1992 zeigte Otto Künzli eine Ausstellung in Middletown Connecticut. Teil dieser Ausstellung war das Stück „UFO“, was hier so viel bedeutet wie „Unidentified Found Object“. Das konzeptuelle Schmuckstück besteht aus einer rostigen Eisenplatte in der Größe einer Bildpostkarte. Was hier so artifiziell und symbolisch zerbrochen wurde, wäre 28 Jahre später beinahe wirklich zersplittert. Den Eindruck hatten viele.
Zu den Dezember-Terminen des US-amerikanischen Wahlspektakels zeigen wir 6 Arbeiten aus Otto Künzlis „amerikanischer Serie“.
Ein Teil der Stärke der USA liegt in der popkulturellen Fähigkeit neue Symbole hervorzubringen, die sowohl für ihre regionale Herkunft als auch für allgemeingültige Ansichten stehen: die Flagge für Freiheit, Mickey Mouse für putzig, gewiefte Redlichkeit, das Dollarzeichen für Kapitalismus.
Zugleich baut dieser populäre Diskurs auf Symbole, die von Menschen aus anderen Weltgegenden mitgebracht wurden. Andere Zeichen stammen aus dem Repertoire von Gruppen, die schon lange zuvor auf dem Gebiet der USA lebten. Doch ebenso wichtig sind die Symbole der großen Feindbilder, mit deren Präsenz die patriotische Eigendefinition beschworen wird. Otto Künzli hat 13 dieser Symbole auf einem dünnen Stahlseil aufgereiht. Das entstandene „The Big American Neckpiece“ ist heute Teil der Neuen Sammlung in der Pinakothek der Moderne in München.
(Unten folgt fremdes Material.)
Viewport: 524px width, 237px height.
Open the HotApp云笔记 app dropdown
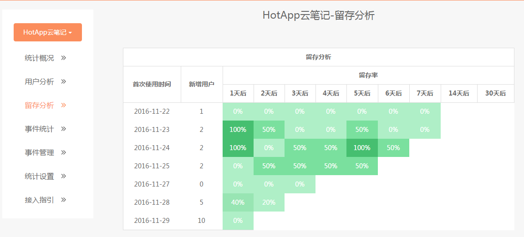[48, 32]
In Otto Künzlis Arbeiten aus den frühen 1990er Jahren sieht man, wie die Zeichen sich überlagern, sich aneinander reiben, wie sie verschmelzen oder zerfallen. Eine aus dieser Zeit stammende Brosche vereint die Umrisse eines christlichen Kreuzes, einer Kapuze des Ku-Klux-Klans, eines fünfzackigen Sterns und des Kopfes von Mickey Mouse. Unter Totenkopfaugen sitzt eine Nase in der Form eines kleinen, umgedrehten Herzes. Der Titel „Oh, say!“ gibt die ersten Worte der US-amerikanischen Nationalhymne wieder.
Nach dem Ende des kalten Krieges waren die USA Siegesmacht in einem Großkonflikt. Kritik an diesem
Land wirkte damals eher wie eine individuelle Reaktion gegenüber der aufdringlichen Allgegenwart einer die
Gedanken vernebelnden Symbolik. Denn ihr Glanz war so eindringlich, dass selbst die offensichtlichen Mängel
noch erstrebenswert und glamourös schienen. Momentan jedoch überwiegt der Eindruck des Rostigen und Bröseligen und der Blues.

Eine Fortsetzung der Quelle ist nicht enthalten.